Assuming you have column Text
in dataframe df
, you can try:
df2 = df['Text'].str.split().explode()
m = df2.str.contains(r'[A-Za-z]') & df2.str.contains(r'\d')
df_out = df2[~m].groupby(level=0).agg(' '.join)
df_out = df_out.to_frame(name='Text')
Explanation
We split the text into separate words then explode the list of words into multiple rows with one word in one row. Then we test whether the word contains any alpha character(s) and digit(s) by regex by using .str.contains()
as follows:
.str.contains(r'[A-Za-z]') # test any character in [A-Za-z] in string
and
.str.contains(r'\d') # test any numeric digit in string
Then with the boolean mask m
of the alpha and digit tests, we select only those row entries that does not contains both the alpha and digits by:
df2[~m]
Then, we assemble the filtered words (without alphanumeric words) back to a sentence by using
groupby(level=0).agg(' '.join)
Here, we group by level=0
which is the original row index before explode (i.e. original row number).
Demo
data = {'Text': ['2fvRE-Ku89lkRVJ44QQFN ABACUS LABS, INC', 'abc123 CAT LABS, INC']}
df = pd.DataFrame(data)
Text
0 2fvRE-Ku89lkRVJ44QQFN ABACUS LABS, INC
1 abc123 CAT LABS, INC
df2 = df['Text'].str.split().explode()
m = df2.str.contains(r'[A-Za-z]') & df2.str.contains(r'\d')
df_out = df2[~m].groupby(level=0).agg(' '.join)
df_out = df_out.to_frame(name='Text')
Text
0 ABACUS LABS, INC
1 CAT LABS, INC
Edit
We can also simplify it as:
df2 = df['Text'].str.findall(r'\b(?!.*[A-Za-z]+.*\d+)(?!.*\d+.*[A-Za-z]+.*).+\b').str.join(' ').str.strip()
Explanation
Here the regex we use is still to adhere to the requirement of excluding alphanumeric word.

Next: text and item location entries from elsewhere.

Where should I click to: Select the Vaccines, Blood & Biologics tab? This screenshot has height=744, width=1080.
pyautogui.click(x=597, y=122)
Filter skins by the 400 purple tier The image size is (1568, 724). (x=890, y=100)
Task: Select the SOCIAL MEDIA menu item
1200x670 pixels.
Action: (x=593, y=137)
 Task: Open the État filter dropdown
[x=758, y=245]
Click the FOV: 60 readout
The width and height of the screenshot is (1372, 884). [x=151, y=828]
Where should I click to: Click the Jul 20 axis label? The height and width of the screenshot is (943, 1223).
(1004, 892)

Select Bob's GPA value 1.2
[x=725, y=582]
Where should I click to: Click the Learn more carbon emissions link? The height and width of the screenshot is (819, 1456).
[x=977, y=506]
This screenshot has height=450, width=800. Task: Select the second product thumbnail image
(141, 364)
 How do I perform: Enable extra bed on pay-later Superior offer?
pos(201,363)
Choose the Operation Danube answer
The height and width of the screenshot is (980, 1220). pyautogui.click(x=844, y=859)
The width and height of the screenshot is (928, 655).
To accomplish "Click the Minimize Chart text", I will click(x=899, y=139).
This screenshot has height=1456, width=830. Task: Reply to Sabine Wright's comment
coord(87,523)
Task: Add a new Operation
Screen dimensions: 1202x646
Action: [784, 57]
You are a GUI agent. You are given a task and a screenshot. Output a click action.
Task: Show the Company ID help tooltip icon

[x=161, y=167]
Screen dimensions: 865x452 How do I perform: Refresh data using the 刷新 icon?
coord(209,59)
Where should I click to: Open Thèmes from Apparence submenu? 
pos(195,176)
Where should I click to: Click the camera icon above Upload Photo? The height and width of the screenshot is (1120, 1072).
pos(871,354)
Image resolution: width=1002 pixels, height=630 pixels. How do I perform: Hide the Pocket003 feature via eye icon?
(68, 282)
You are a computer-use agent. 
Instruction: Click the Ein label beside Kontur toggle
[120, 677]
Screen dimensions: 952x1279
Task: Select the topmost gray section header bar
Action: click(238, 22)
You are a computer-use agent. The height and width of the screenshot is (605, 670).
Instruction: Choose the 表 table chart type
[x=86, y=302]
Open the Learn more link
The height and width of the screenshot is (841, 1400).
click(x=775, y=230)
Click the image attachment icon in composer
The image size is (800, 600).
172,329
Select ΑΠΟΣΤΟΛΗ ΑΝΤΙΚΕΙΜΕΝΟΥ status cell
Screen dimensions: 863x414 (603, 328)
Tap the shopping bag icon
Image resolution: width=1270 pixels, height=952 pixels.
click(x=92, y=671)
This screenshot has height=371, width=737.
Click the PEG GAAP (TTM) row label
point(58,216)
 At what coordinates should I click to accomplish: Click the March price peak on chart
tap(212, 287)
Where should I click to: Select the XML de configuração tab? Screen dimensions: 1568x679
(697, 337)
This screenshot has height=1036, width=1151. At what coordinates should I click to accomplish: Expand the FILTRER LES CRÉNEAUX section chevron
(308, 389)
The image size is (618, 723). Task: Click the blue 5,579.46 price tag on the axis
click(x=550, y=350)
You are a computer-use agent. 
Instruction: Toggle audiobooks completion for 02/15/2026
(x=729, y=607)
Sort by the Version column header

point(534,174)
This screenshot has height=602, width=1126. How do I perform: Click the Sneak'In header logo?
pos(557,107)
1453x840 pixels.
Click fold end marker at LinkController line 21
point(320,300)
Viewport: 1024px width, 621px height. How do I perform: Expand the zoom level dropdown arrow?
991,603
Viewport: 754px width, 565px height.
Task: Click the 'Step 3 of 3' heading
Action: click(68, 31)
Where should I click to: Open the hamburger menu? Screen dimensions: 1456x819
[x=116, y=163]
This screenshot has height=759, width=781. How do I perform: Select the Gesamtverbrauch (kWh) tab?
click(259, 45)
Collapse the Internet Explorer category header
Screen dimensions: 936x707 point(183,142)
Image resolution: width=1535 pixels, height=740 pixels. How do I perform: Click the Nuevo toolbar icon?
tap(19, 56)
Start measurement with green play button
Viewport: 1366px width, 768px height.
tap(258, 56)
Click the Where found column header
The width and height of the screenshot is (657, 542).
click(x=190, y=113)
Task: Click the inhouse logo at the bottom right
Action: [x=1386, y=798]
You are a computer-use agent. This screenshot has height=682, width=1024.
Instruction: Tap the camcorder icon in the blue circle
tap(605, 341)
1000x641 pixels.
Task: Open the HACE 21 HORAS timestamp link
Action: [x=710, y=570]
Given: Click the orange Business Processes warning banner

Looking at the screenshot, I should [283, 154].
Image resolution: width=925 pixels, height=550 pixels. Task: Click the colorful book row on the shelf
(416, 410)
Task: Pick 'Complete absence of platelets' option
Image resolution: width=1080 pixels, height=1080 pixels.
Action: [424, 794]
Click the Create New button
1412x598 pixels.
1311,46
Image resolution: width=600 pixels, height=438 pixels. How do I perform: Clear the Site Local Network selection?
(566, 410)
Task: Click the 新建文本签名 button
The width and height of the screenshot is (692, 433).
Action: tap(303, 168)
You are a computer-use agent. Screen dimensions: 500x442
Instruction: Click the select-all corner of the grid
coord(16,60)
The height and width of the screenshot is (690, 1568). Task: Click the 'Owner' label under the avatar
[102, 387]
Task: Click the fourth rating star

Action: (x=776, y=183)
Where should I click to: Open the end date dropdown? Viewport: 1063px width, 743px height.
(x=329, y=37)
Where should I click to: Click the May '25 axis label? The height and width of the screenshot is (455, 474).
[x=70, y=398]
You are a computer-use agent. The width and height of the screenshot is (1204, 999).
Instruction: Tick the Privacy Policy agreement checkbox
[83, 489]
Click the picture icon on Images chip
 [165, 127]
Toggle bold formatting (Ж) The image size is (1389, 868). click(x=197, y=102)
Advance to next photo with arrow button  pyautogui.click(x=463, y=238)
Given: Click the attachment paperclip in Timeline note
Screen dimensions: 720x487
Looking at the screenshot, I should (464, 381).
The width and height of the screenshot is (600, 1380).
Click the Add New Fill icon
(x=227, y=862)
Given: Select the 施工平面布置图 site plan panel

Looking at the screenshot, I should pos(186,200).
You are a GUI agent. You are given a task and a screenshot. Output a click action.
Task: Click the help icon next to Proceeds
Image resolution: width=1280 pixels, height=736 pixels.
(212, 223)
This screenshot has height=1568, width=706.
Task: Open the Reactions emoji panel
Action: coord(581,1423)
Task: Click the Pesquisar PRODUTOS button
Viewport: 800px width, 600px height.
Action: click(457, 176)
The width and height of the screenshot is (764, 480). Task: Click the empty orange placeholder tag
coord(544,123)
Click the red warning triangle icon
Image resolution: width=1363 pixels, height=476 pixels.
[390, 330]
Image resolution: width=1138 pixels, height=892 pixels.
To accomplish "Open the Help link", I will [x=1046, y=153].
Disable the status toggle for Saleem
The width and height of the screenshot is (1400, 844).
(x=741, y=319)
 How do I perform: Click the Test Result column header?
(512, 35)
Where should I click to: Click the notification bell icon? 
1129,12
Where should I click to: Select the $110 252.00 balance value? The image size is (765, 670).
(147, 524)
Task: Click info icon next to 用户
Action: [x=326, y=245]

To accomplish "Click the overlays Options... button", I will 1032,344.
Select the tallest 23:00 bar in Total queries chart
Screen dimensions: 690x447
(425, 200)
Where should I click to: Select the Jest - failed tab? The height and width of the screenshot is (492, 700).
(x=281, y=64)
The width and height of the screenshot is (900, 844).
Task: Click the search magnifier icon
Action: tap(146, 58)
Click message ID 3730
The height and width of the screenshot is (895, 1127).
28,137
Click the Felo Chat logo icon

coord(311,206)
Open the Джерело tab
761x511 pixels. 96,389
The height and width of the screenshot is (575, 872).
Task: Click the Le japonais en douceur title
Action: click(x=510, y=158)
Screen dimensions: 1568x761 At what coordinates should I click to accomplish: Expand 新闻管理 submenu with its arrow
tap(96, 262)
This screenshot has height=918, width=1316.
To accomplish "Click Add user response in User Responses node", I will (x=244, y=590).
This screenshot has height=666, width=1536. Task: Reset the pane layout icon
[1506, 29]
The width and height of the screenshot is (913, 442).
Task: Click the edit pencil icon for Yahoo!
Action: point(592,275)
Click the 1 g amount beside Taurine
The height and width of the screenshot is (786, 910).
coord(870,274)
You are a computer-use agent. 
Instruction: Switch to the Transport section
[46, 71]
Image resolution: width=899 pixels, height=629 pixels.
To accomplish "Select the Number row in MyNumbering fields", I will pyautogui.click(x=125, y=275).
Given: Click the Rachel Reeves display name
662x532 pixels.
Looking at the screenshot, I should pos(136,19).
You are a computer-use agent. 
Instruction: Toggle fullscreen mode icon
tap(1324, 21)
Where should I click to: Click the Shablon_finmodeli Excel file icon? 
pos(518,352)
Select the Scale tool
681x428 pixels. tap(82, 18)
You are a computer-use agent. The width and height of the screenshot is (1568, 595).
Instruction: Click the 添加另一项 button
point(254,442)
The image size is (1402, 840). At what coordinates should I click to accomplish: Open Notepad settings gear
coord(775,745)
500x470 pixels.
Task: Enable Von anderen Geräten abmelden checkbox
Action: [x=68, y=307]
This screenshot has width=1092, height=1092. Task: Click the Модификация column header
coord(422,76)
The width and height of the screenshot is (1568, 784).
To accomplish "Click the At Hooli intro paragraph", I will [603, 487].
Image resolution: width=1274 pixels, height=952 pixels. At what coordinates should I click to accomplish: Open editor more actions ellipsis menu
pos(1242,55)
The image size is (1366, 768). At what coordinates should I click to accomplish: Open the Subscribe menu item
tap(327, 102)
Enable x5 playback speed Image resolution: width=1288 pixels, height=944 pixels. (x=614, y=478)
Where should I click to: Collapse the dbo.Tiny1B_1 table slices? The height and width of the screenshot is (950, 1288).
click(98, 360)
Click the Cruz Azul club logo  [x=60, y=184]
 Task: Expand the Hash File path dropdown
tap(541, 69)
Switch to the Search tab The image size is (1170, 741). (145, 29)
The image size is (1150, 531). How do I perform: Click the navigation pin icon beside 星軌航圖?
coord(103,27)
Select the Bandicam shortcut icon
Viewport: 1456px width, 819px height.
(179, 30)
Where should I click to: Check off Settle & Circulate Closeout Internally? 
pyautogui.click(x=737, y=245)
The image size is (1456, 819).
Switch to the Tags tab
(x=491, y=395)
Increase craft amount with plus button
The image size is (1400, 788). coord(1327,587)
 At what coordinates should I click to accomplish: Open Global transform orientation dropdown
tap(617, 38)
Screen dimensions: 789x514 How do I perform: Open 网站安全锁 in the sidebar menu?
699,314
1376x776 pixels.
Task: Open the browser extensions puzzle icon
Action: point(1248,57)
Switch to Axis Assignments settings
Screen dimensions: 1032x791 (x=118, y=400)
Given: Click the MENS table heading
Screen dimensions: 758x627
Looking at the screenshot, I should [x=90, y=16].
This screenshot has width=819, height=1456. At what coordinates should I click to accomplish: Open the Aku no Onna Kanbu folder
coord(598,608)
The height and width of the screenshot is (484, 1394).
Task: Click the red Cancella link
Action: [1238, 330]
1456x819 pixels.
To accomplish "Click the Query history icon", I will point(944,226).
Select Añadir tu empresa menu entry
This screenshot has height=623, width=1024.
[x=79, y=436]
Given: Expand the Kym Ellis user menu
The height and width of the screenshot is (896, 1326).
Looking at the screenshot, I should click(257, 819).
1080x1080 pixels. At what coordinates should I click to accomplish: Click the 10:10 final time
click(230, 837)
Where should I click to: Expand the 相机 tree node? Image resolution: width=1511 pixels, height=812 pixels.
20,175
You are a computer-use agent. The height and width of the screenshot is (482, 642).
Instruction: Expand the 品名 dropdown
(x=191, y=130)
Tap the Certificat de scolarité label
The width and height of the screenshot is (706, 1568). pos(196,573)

Regex:
r'\b(?!.*[A-Za-z]+.*\d+)(?!.*\d+.*[A-Za-z]+.*).+\b'
Within the word boundary \b
.... \b
, we use 2 negative lookaheads to check against both alpha and numeric characters. We need 2 negative lookaheads instead of one because it is possible the alpha can appear before the digit or vice versa.